** How to complete this task **
Every line from the one with "Click Australia's team name in T20 rankings" through the end of the material below, both ends included, should be transcribed exactly, without pictures.

[Opening Entries shown section]

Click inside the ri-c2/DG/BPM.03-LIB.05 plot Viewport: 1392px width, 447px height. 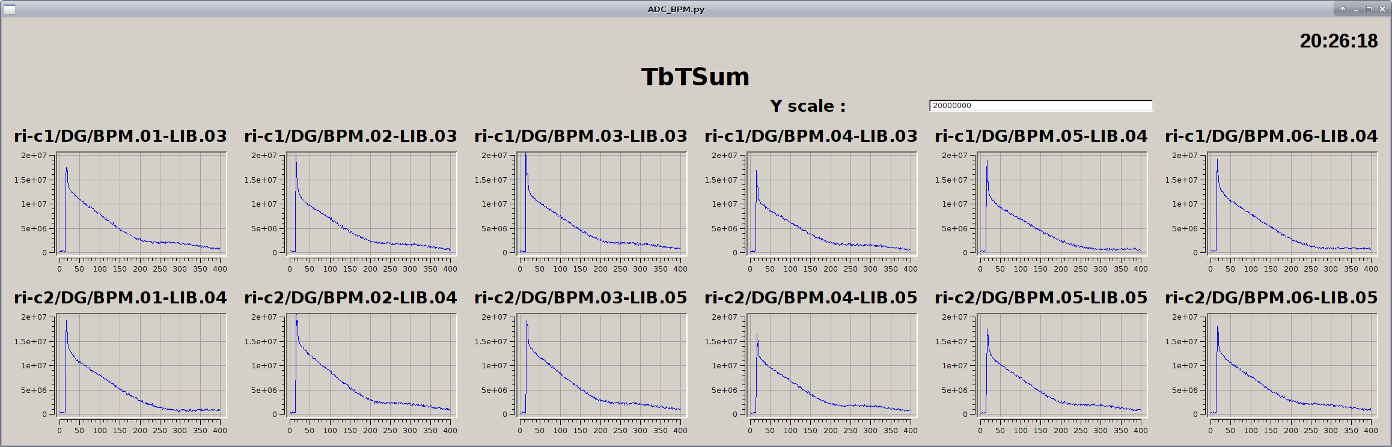click(x=602, y=365)
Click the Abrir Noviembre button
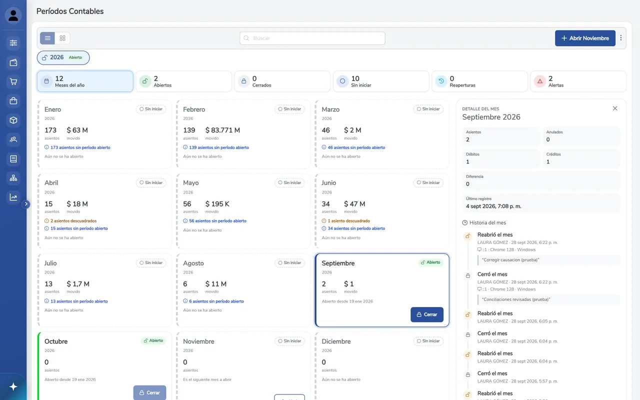Viewport: 640px width, 400px height. tap(585, 38)
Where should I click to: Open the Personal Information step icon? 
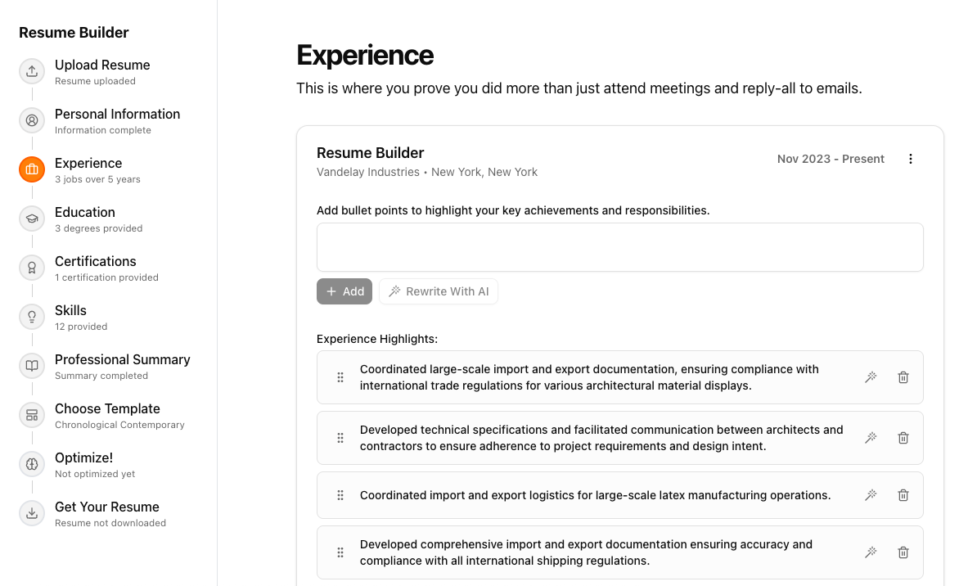coord(31,120)
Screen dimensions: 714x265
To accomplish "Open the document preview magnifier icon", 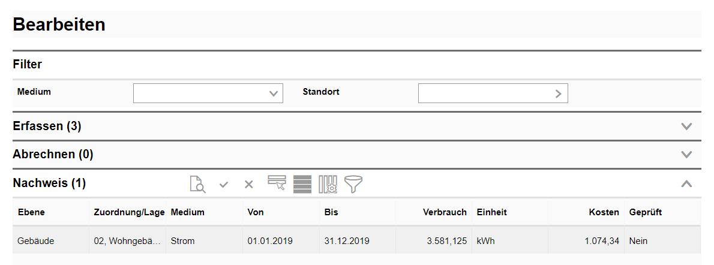I will pos(197,184).
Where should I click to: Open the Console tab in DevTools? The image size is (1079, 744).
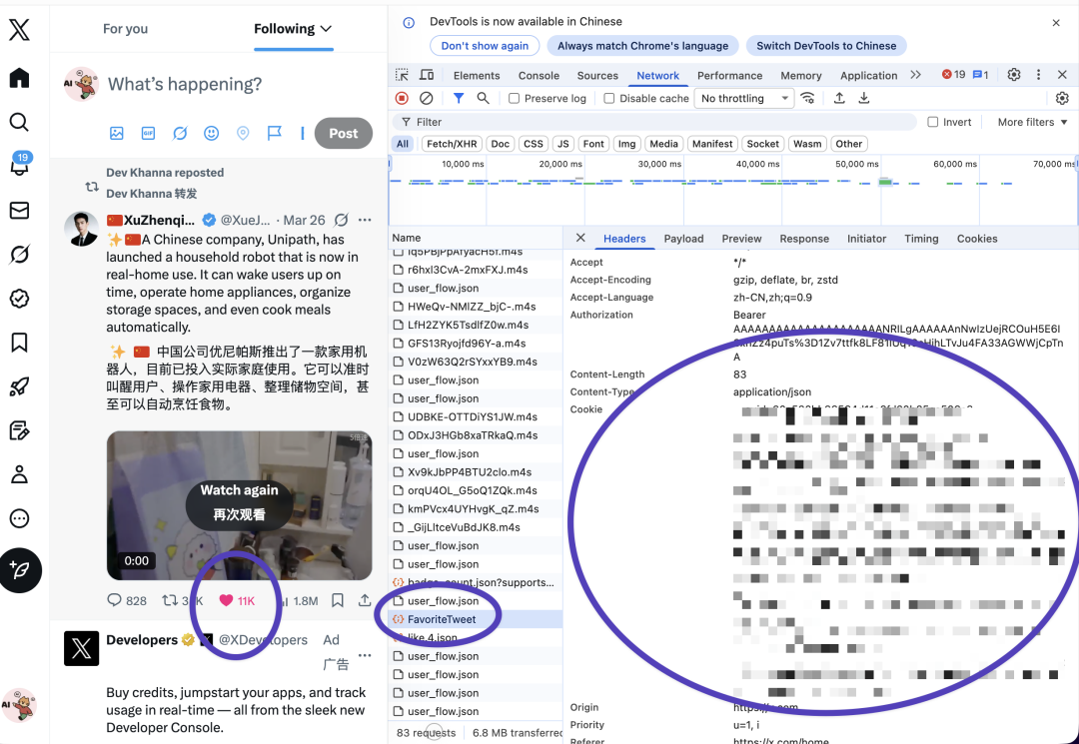[x=539, y=75]
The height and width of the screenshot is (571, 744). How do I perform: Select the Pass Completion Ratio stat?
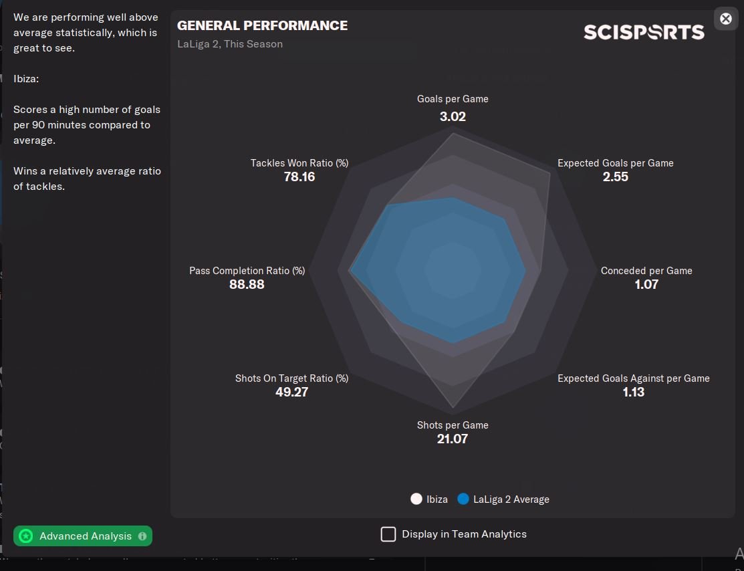[x=247, y=277]
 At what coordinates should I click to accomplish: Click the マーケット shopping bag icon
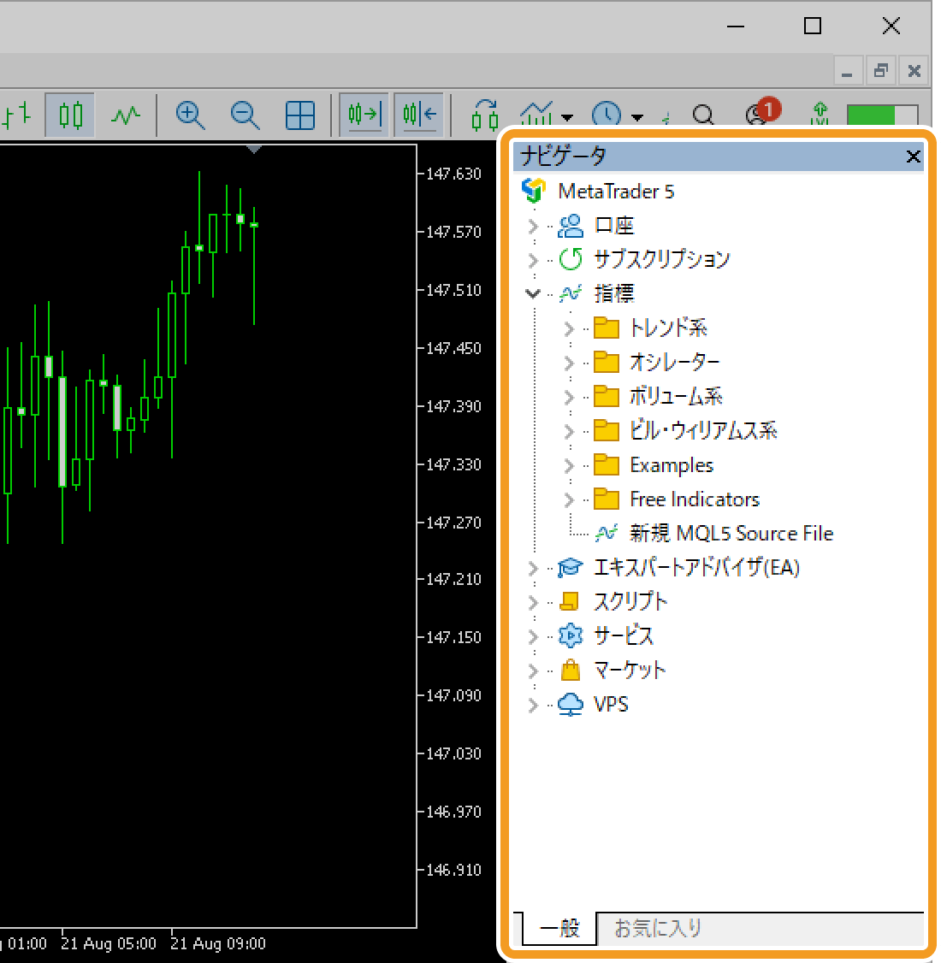[571, 670]
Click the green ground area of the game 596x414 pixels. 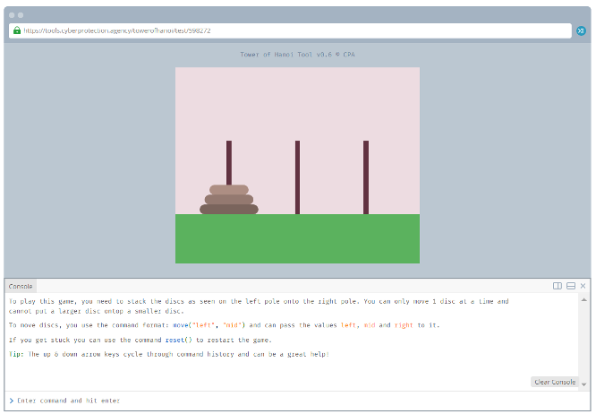pos(297,238)
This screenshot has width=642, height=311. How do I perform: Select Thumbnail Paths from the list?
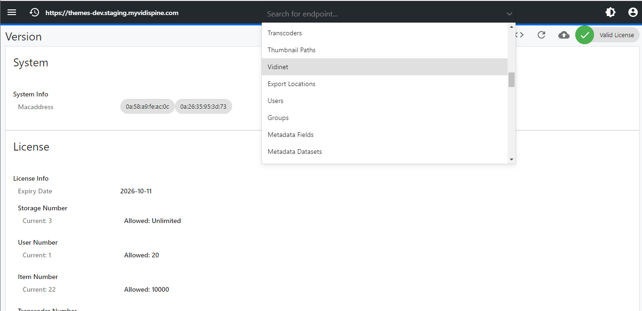tap(291, 50)
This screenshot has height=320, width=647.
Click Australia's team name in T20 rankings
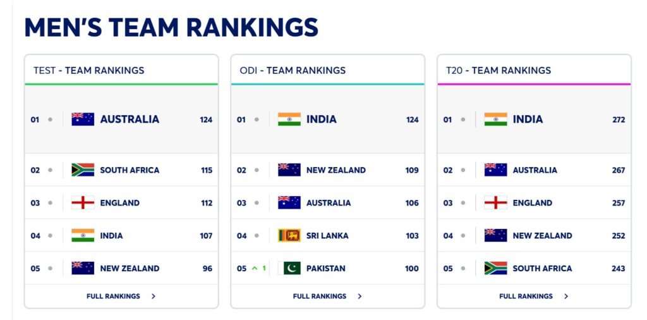click(x=535, y=170)
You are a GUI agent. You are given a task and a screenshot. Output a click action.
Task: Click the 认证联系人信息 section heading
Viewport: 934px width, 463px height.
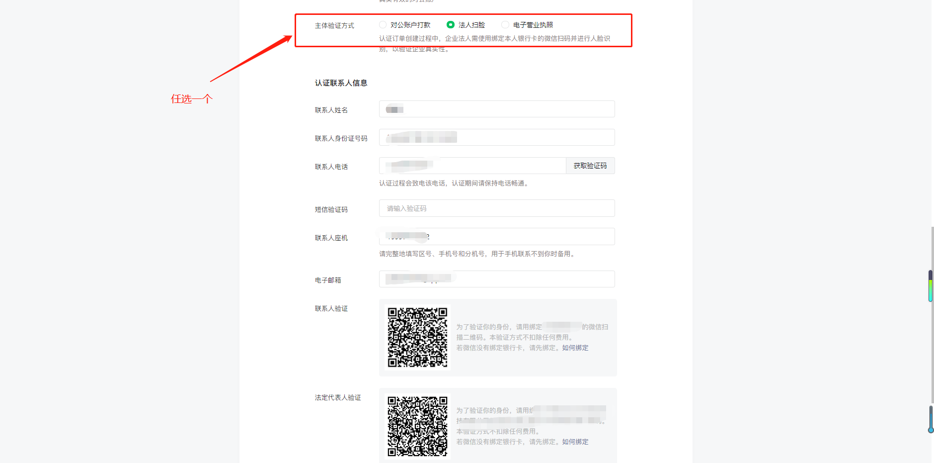(x=341, y=83)
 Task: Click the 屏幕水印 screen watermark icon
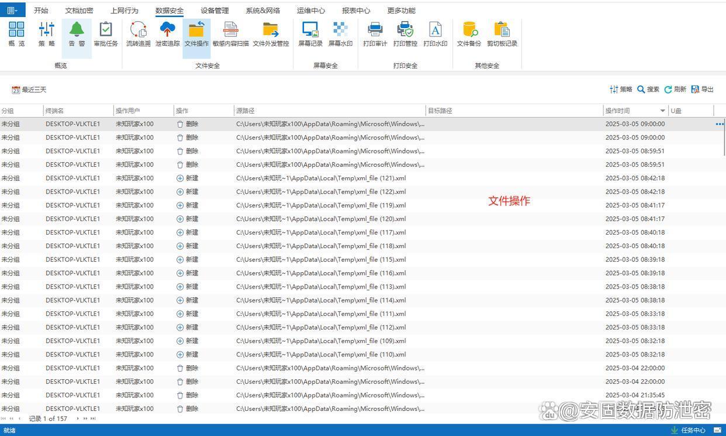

[Closing Entries shown section]

** Response to this exercise **
Click Australia's team name in T20 rankings
click(x=535, y=170)
You are a GUI agent. You are given a task and a screenshot. Output a click action.
Task: Click the 认证联系人信息 section heading
Viewport: 934px width, 463px height.
(x=341, y=83)
 Task: Click the 屏幕水印 screen watermark icon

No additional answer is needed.